Page MenuHomePhabricator

TypeError: Cannot read properties of undefined (reading 'isElementCloseToViewport')
Closed, ResolvedPublicPRODUCTION ERROR

Description

Following this week's train a sudden error spike mostly observed on da.m.wikipedia.org but also on other wikis e.g. Japanese Wikipedia. It seems to be limited to iOS (Safari and Chrome)

It quickly resolved itself. This week's train removed the mediawiki.viewport library from the code path, so this would suggest that old RelatedArticles code was loaded with the old list of module dependencies. This might point to a ResourceLoader issue.

Screen Shot 2021-11-04 at 1.35.45 PM.png (606×2 px, 128 KB)

https://logstash.wikimedia.org/app/dashboards#/doc/logstash-*/logstash-2021.11.04?id=1vN_7HwB1RMACsoSHaqJ

Error
normalized_message
TypeError: Cannot read properties of undefined (reading 'isElementCloseToViewport')
exception.trace
Impact
Notes

Event Timeline

Restricted Application added a subscriber: Aklapper. · View Herald Transcript

This bug looks like it was present in production for 5 minutes. I can't see anything problematic in the RelatedArticles extension or da.m.wikipedia.org's site scripts/gadgets that might have caused this.

The patch that introduced it is https://gerrit.wikimedia.org/r/c/mediawiki/extensions/RelatedArticles/+/734734/4/extension.json

This bug suggests that changes in dependencies are not being cached with scripts which would be concerning if true.

Krinkle triaged this task as Medium priority.

This was most likely the result of a rare but not impossible deployment race condition. I believe this is inevitable at our scale, and our handling actually avoids worse errors that would be wider in reach and happen more frequently.

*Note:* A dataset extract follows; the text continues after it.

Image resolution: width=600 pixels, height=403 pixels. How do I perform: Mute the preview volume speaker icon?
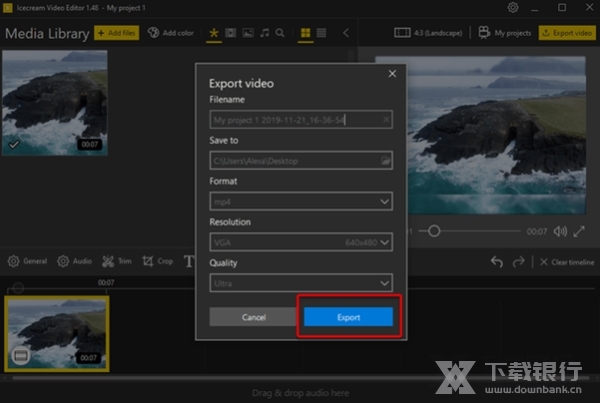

When a user views a page whilst we are mid-deployment, imagine their first request (e.g. startup module, vendor bundle, or other init script) happens to have just expired from the CDN cache and got served by a backend with the new code. As such, this script will refer to something like wikimediaevents_newVersion.js. Then their browser requests that second script fast enough to still be within the 50 seconds it takes to sync our servers, and happens to be served by one of the (shrinking in numbers) servers with the old code.

The one option the server doesn't have is simply respond A-OK with the requested script. It doesn't have any of the new code. In some cases, we will then serve what we do have and instruct all layers (web server, CDN, browser cache, localStorage) to treat it as temporary.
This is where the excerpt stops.